● PROBLEM TO SOLVE: Retype the whole of the data exactly.

● EXTRACTED DATA:
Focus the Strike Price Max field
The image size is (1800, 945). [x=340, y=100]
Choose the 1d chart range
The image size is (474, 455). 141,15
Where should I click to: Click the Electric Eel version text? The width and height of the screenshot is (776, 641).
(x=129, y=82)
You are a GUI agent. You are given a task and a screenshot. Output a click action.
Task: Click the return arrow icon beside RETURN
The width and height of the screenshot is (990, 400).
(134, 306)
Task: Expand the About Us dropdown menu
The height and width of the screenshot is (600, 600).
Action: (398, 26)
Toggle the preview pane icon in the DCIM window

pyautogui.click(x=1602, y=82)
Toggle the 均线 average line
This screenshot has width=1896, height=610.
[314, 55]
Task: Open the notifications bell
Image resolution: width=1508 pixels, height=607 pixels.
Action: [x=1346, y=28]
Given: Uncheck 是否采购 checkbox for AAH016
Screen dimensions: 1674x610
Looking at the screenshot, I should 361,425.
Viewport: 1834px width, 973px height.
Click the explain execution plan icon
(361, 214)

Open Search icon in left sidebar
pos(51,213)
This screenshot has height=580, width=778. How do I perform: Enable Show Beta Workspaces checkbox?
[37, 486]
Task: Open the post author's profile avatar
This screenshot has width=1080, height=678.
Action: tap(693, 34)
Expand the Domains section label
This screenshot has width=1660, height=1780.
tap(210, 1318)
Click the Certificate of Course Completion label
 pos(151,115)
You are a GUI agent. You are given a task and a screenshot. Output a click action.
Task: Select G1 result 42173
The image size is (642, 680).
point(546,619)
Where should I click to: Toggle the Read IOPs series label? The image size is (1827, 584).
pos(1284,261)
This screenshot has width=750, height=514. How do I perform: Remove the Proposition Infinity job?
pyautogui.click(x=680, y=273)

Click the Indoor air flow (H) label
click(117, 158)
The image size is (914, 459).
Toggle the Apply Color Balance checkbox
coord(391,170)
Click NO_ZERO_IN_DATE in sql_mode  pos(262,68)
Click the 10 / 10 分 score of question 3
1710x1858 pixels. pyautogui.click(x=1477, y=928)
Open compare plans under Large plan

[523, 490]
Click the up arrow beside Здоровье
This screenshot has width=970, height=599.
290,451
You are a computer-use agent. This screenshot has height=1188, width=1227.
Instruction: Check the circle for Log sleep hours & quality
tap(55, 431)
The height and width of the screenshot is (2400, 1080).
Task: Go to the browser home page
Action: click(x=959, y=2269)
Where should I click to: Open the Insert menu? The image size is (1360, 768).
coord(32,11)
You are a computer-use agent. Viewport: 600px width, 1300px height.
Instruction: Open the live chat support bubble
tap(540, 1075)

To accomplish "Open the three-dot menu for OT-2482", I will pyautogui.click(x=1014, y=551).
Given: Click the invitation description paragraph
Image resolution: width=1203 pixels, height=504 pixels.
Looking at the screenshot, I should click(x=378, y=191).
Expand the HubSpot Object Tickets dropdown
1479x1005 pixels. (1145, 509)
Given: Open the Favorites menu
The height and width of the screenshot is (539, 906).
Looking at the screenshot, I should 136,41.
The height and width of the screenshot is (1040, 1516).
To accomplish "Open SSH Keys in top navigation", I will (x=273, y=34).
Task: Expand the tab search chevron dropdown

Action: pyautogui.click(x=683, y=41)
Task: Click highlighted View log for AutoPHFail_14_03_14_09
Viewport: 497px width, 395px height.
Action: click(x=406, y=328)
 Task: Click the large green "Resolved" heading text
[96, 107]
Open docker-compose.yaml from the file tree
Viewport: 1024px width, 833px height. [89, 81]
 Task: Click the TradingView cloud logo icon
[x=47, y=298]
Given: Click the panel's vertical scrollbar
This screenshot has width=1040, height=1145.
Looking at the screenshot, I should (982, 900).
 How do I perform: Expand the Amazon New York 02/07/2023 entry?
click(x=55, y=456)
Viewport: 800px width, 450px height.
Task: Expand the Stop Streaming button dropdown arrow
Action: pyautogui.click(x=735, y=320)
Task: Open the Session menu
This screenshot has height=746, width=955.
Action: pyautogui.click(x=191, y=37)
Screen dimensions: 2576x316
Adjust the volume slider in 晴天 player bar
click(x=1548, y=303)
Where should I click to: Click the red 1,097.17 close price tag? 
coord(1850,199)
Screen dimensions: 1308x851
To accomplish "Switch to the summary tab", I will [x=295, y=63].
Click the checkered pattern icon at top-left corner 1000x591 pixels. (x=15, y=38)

● RESPONSE:
Focus the Strike Price Max field
The image size is (1800, 945). [x=340, y=100]
Choose the 1d chart range
The image size is (474, 455). 141,15
Where should I click to: Click the Electric Eel version text? The width and height of the screenshot is (776, 641).
(x=129, y=82)
You are a GUI agent. You are given a task and a screenshot. Output a click action.
Task: Click the return arrow icon beside RETURN
The width and height of the screenshot is (990, 400).
(134, 306)
Task: Expand the About Us dropdown menu
The height and width of the screenshot is (600, 600).
Action: (398, 26)
Toggle the preview pane icon in the DCIM window

pyautogui.click(x=1602, y=82)
Toggle the 均线 average line
This screenshot has width=1896, height=610.
[314, 55]
Task: Open the notifications bell
Image resolution: width=1508 pixels, height=607 pixels.
Action: [x=1346, y=28]
Given: Uncheck 是否采购 checkbox for AAH016
Screen dimensions: 1674x610
Looking at the screenshot, I should 361,425.
Viewport: 1834px width, 973px height.
Click the explain execution plan icon
(361, 214)

Open Search icon in left sidebar
pos(51,213)
This screenshot has height=580, width=778. How do I perform: Enable Show Beta Workspaces checkbox?
[37, 486]
Task: Open the post author's profile avatar
This screenshot has width=1080, height=678.
Action: tap(693, 34)
Expand the Domains section label
This screenshot has width=1660, height=1780.
tap(210, 1318)
Click the Certificate of Course Completion label
 pos(151,115)
You are a GUI agent. You are given a task and a screenshot. Output a click action.
Task: Select G1 result 42173
The image size is (642, 680).
point(546,619)
Where should I click to: Toggle the Read IOPs series label? The image size is (1827, 584).
pos(1284,261)
This screenshot has width=750, height=514. How do I perform: Remove the Proposition Infinity job?
pyautogui.click(x=680, y=273)

Click the Indoor air flow (H) label
click(117, 158)
The image size is (914, 459).
Toggle the Apply Color Balance checkbox
coord(391,170)
Click NO_ZERO_IN_DATE in sql_mode  pos(262,68)
Click the 10 / 10 分 score of question 3
1710x1858 pixels. pyautogui.click(x=1477, y=928)
Open compare plans under Large plan

[523, 490]
Click the up arrow beside Здоровье
This screenshot has width=970, height=599.
290,451
You are a computer-use agent. This screenshot has height=1188, width=1227.
Instruction: Check the circle for Log sleep hours & quality
tap(55, 431)
The height and width of the screenshot is (2400, 1080).
Task: Go to the browser home page
Action: click(x=959, y=2269)
Where should I click to: Open the Insert menu? The image size is (1360, 768).
coord(32,11)
You are a computer-use agent. Viewport: 600px width, 1300px height.
Instruction: Open the live chat support bubble
tap(540, 1075)

To accomplish "Open the three-dot menu for OT-2482", I will pyautogui.click(x=1014, y=551).
Given: Click the invitation description paragraph
Image resolution: width=1203 pixels, height=504 pixels.
Looking at the screenshot, I should click(x=378, y=191).
Expand the HubSpot Object Tickets dropdown
1479x1005 pixels. (1145, 509)
Given: Open the Favorites menu
The height and width of the screenshot is (539, 906).
Looking at the screenshot, I should 136,41.
The height and width of the screenshot is (1040, 1516).
To accomplish "Open SSH Keys in top navigation", I will (x=273, y=34).
Task: Expand the tab search chevron dropdown

Action: pyautogui.click(x=683, y=41)
Task: Click highlighted View log for AutoPHFail_14_03_14_09
Viewport: 497px width, 395px height.
Action: click(x=406, y=328)
 Task: Click the large green "Resolved" heading text
[96, 107]
Open docker-compose.yaml from the file tree
Viewport: 1024px width, 833px height. [89, 81]
 Task: Click the TradingView cloud logo icon
[x=47, y=298]
Given: Click the panel's vertical scrollbar
This screenshot has width=1040, height=1145.
Looking at the screenshot, I should (982, 900).
 How do I perform: Expand the Amazon New York 02/07/2023 entry?
click(x=55, y=456)
Viewport: 800px width, 450px height.
Task: Expand the Stop Streaming button dropdown arrow
Action: pyautogui.click(x=735, y=320)
Task: Open the Session menu
This screenshot has height=746, width=955.
Action: pyautogui.click(x=191, y=37)
Screen dimensions: 2576x316
Adjust the volume slider in 晴天 player bar
click(x=1548, y=303)
Where should I click to: Click the red 1,097.17 close price tag? 
coord(1850,199)
Screen dimensions: 1308x851
To accomplish "Switch to the summary tab", I will [x=295, y=63].
Click the checkered pattern icon at top-left corner 1000x591 pixels. (x=15, y=38)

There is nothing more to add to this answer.